Unity of place and time with a minimal plot: at school, one night, the students – actors and stage designers – gather together to fine-tune the basics of a show on Strasbourg. Discussions, moments of silence, asides and diversions, confrontations, looks, music, living tableaux, puppets, small shapes in which bits of the show are sketched out. Moments of grace, boredom, flight or rest, the wager is taken to shoot live to capture everything, to record the time spent searching throughout the night, time that leads to tiredness, obscurity and things that escape all that: the sparkling light of a look, the revelation of a voice, the freshness of an improvisation. The film focuses on trust, tenderness and lightness, on things that are spoken about in passing… And so it will be a question of storks, Delteil (2), marriage, concentration camps, truth and commitment.
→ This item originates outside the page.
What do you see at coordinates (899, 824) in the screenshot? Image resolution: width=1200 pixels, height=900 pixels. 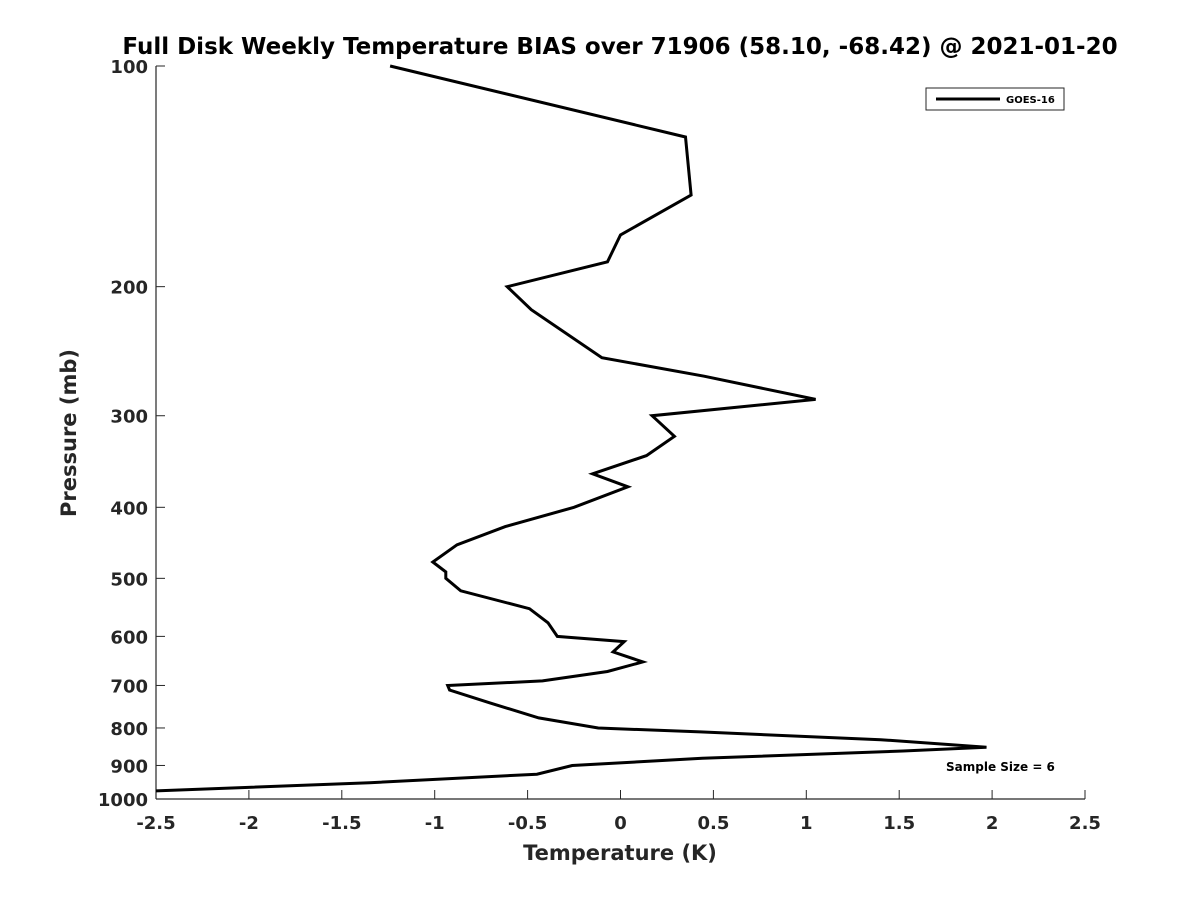 I see `x-tick-label: 1.5` at bounding box center [899, 824].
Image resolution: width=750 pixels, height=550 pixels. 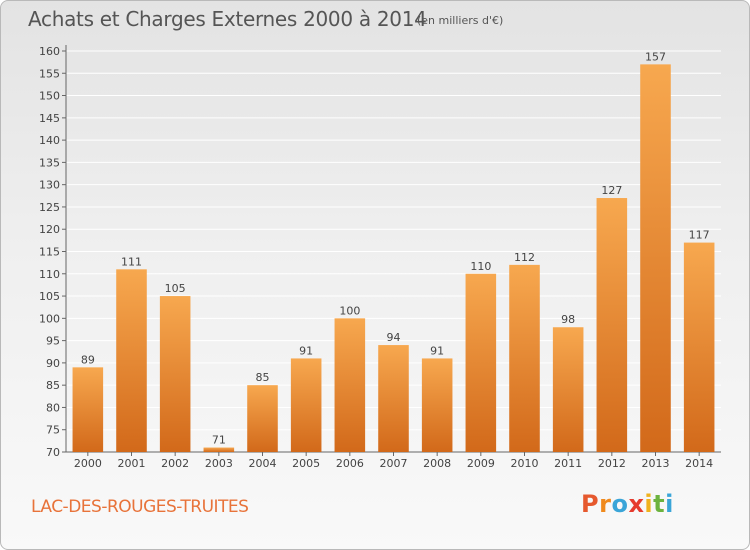 I want to click on bar-2002, so click(x=175, y=374).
There will be accordion music, dancing, singing, smiles, sulking and the lively, full laughter of Mounia that bursts forth and imposes itself, without crushing or cracking the warm cohesion of the group. For, at the end of the film, this is what comes forth: a rational intimacy, an attentive ear; a passion shared and this examination of the word “together” that culminates discreetly and magnificently in the final scene of sleep, waking and joy.”

(1) TNS: Théâtre National de Strasbourg

(2) Joseph Delteil (1894-1978): poet, essayist, novelist, author of around forty books, an original and anti-conformist figure in French literature.